I cannot believe where this year has gone. How did we get to the end of 2014 so fast? It doesn’t seem two minutes since we were toasting in this New Year, or has some fiend turned up the speed dial on the time machine. Or is it, as I suspect, me getting older, knowing that my second grandchild is due to make an appearance in early January 2015?

On a personal basis, 2014 has been quite interesting on many fronts. The business had to say goodbye to some very high-profile, and long-standing, business colleagues that were customers. However, Greenhalgh’s has gained a very splendid export contract, which will fulfil all our wildest expectations in the coming months ahead. Quite a bitter-sweet year, with lots of lessons, but thankfully 2015 looks very rosy indeed.

It was once explained to me that the north west of England was always the very last to climb out of any recession; and I would certainly second that opinion. However, thankfully, the green shoots are making their appearance, and it’s not before time.

As an economy we are not over the parapet yet, as the government and its associated propaganda machine would have us believe. Listening to Radio 4 recently on the way home from the theatre, the guest speaker, an economist, quite openly said the economy and its related pay deals going forward would not reach the same levels until the year 2020. I can agree, and say that is a very realistic projection, given that pay deals within this business, and many others, have remained static for the past six years or more.

So, as a trade, just where are we heading in 2015?

Customers (retail shoppers) have finally realised that the big four, especially ‘every little helps’, have had a knack of making you over-shop, so that you buy all the things you don’t need, instead of the things you do.

Now, consumers almost wear the fact that they shop at the big discounters on their arm as a fashion statement.

However, this has a drawback - predominantly that the big four are losing market share at an alarming rate and are therefore slashing prices in a knee-jerk reaction to fight back. But, the damage has already taken hold. As customers’ shopping habits are predominantly loyal, once they move loyalty, there have to be ground-shaking reasons to move back.

Prices are now falling, and it’s a race to the bottom of who can undercut the next man. Product quality is now not even on the quality assurance specifications; they say it is, but that sheet is in the bottom drawer of their office in the back streets of Hong Kong.

Buyers at the big four are targeted to savagely reduce costs, which they do via their suppliers of course.
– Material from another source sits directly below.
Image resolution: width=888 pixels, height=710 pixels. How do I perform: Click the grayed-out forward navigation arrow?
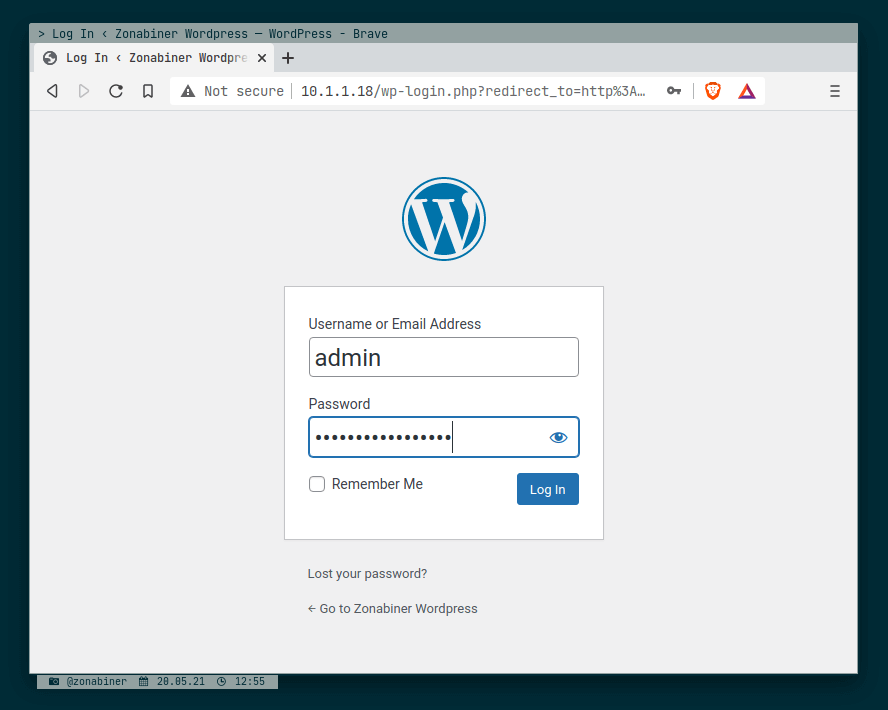(84, 91)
And, if those suppliers want a listing, they have to pay, BIG TIME.

To my mind, the retail food market is dividing more into two mainstream categories: cheap and desperate or quality and value for money. Product quality is an overused, misinterpreted term, in my opinion. They use it as a ‘byline’ and have no comprehension of what it actually means. A product doesn’t have to be very expensive to be of good quality.

Asda, strangely enough, said in the last year or so, that it must ‘innovate or die’ and this term resonates with me as it is one that I find to be true.
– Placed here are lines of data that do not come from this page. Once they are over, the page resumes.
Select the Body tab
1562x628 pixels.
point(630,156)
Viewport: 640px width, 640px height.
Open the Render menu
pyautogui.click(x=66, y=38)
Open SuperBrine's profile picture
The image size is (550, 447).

Most of our growth at Greenhalgh’s - and that of my colleagues, over the past twelve months - has been based on pure innovation, in both strategic management practices within the business or products.

Within our wholesale business, this innovation is giving our customers the edge on their competitors. For our retail customers it is giving them choice, variety and uniqueness.

If you are unique within your own marketplace, then cherish that idealism, market it, shout it out loud with all your stamina. Your customers will buy into you and your business because of this innovation.

So, ahead of the New Year and all that brings for the industry, may I wish you and all your families a very Happy Christmas.